Lawrence Livermore National Laboratory (LLNL) announced it had joined the international Human Vaccines Project (HVP) Thursday, bringing its expertise and computing resources to the project to aid the development of a universal coronavirus vaccine and to improve understanding of immune response.
The HVP, a nonprofit, public-private partnership focused on decoding the human immune system and accelerating the development of vaccines and immunotherapies, brings together leading academic research centers, industrial partners, nonprofits, and governments to usher in a new era in human health, the project said. As part of a three-year agreement with HVP, LLNL will leverage its vaccine research response knowledge, its work on artificial intelligence (AI), and its computational modeling of immune response and sepsis, along with its computational infrastructure and scientists, to help accelerate the development of vaccines and other medical countermeasures to protect against pandemic threats.
“While there has been impressive progress in terms of diagnosing and deploying a vaccine in as short as a year, even that is unacceptable in its cost, and there is a whole lot of work left to be done to radically accelerate this process and mitigate loss and suffering,” said Shankar Sundaram, director of LLNL’s Center for Bioengineering. “Being pre-emptive and ultra-rapid is the goal for us, and that requires advanced multi-disciplinary technical capabilities that do not exist today. While amazing progress has been achieved already, we must work with domain experts to attain the quantum leap necessary to be truly prepared and have a timely response that is less serious than what we had with COVID-19.”
Development of a universal coronavirus vaccine or therapeutic could be used to protect against an entire family of related viruses, officials with the project said, including variants like the Delta variant of COVID-19. Additionally, it could provide “off-the-shelf” products for deployment in high-risk areas to prevent future pandemic outbreaks.

### [Brief 1]
According to the vaccine article, how long is LLNL's agreement with the HVP?
### [Brief 2]
Write out the vaccine article's text between "Lawrence Livermore National" and "of immune response.", inclusive.

### [Provided data]
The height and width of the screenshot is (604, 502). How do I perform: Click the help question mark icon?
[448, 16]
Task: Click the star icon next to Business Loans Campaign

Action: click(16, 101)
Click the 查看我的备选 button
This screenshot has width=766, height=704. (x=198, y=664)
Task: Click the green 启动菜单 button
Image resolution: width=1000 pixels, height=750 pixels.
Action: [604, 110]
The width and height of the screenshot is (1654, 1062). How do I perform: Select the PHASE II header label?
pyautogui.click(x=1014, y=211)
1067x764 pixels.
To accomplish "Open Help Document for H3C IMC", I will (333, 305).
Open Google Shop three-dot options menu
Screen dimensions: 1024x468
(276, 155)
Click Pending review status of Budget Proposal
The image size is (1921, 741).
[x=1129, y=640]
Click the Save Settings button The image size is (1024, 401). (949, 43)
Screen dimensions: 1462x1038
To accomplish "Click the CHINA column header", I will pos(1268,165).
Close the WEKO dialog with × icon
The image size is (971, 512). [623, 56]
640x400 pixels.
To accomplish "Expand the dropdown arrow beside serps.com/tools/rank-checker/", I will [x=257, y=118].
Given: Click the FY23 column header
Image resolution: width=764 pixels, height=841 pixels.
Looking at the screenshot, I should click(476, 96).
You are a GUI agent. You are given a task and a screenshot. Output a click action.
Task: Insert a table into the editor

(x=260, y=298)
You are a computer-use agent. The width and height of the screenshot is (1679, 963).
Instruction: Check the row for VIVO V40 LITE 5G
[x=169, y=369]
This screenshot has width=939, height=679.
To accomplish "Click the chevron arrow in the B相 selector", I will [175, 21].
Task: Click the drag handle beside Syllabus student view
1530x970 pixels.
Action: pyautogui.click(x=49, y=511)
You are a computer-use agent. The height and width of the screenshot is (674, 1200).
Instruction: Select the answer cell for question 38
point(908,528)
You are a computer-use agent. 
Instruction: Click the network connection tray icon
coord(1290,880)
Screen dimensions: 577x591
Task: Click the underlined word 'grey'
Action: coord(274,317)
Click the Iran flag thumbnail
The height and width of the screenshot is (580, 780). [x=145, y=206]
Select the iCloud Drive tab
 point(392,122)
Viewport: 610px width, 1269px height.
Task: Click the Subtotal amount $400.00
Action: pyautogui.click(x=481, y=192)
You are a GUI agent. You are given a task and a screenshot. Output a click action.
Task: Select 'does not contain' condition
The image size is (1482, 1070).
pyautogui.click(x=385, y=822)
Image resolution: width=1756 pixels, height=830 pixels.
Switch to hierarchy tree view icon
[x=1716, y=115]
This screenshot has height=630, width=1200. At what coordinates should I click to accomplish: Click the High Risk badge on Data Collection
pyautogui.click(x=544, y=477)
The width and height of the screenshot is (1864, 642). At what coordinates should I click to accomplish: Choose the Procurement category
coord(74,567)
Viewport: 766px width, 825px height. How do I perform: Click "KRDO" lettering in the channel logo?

### [Response area 1]
Three years.

### [Response area 2]
Lawrence Livermore National Laboratory (LLNL) announced it had joined the international Human Vaccines Project (HVP) Thursday, bringing its expertise and computing resources to the project to aid the development of a universal coronavirus vaccine and to improve understanding of immune response.